The paper proposes LRNNs, a novel mesh-free neural network approach that avoids optimization, handles high-dimensional and dynamic interface problems, and improves efficiency and accuracy over existing methods.

Findings

LRNNs outperform traditional neural networks in accuracy and training time.

LRNNs effectively handle high-dimensional and dynamic interface problems.

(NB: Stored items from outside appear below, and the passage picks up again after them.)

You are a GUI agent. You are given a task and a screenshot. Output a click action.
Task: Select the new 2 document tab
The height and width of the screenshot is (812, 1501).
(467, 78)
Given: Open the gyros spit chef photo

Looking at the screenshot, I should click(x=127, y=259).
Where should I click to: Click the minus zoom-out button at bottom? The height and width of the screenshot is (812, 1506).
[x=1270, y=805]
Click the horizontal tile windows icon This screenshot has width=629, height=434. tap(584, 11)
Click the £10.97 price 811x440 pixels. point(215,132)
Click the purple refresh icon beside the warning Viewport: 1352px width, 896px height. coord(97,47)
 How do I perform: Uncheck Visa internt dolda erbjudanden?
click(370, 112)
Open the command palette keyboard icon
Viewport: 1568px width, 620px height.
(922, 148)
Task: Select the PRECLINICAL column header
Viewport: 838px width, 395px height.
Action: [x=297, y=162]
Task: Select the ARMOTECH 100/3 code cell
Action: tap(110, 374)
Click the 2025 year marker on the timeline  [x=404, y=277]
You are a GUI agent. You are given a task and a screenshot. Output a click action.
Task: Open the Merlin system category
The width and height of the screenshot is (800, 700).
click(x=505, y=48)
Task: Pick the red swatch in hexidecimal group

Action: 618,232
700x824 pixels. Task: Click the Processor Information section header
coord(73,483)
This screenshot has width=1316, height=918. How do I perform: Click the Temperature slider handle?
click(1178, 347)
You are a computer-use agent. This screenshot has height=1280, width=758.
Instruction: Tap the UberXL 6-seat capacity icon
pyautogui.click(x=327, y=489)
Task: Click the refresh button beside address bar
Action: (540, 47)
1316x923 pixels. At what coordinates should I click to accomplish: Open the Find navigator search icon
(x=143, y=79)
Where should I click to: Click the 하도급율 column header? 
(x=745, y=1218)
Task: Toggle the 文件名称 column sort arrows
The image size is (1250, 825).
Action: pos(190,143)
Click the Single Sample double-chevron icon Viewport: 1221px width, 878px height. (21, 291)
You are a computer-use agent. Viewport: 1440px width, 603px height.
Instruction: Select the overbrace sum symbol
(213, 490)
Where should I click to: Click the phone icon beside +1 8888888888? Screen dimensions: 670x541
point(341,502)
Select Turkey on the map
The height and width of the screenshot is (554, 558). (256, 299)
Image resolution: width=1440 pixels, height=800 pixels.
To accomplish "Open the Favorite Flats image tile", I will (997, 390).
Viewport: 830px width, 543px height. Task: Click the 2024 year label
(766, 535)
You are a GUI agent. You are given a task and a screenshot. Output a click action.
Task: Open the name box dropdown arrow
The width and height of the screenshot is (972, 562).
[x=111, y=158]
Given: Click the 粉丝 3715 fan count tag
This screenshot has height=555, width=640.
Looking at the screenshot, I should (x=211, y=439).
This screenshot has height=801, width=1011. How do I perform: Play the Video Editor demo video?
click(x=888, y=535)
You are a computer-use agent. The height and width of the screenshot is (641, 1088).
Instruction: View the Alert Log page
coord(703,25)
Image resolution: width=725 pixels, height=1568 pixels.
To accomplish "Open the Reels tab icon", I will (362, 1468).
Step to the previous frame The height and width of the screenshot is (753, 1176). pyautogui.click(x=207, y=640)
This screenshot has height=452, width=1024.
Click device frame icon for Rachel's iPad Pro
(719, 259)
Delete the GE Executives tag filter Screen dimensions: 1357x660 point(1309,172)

Numerical examples demonstrate robustness and efficiency of LRNNs.

Abstract

Accurate modeling of complex physical problems, such as fluid-structure interaction, requires multiphysics coupling across the interface, which often has intricate geometry and dynamic boundaries. Conventional numerical methods face challenges in handling interface conditions. Deep neural networks offer a mesh-free and flexible alternative, but they suffer from drawbacks such as time-consuming optimization and local optima. In this paper, we propose a mesh-free approach based on Randomized Neural Networks (RNNs), which avoid optimization solvers during training, making them more efficient than traditional deep neural networks. Our approach, called Local Randomized Neural Networks (LRNNs), uses different RNNs to approximate solutions in different subdomains. We discretize the interface problem into a linear system at randomly sampled points across the domain, boundary, and interface using a finite difference scheme, and then solve it by a least-square method. For time-dependent interface problems, we use a space-time approach based on LRNNs. We show the effectiveness and robustness of the LRNNs methods through numerical examples of elliptic and parabolic interface problems. We also demonstrate that our approach can handle high-dimension interface problems. Compared to conventional numerical methods, our approach achieves higher accuracy with fewer degrees of freedom, eliminates the need for complex interface meshing and fitting, and significantly reduces training time, outperforming deep neural networks.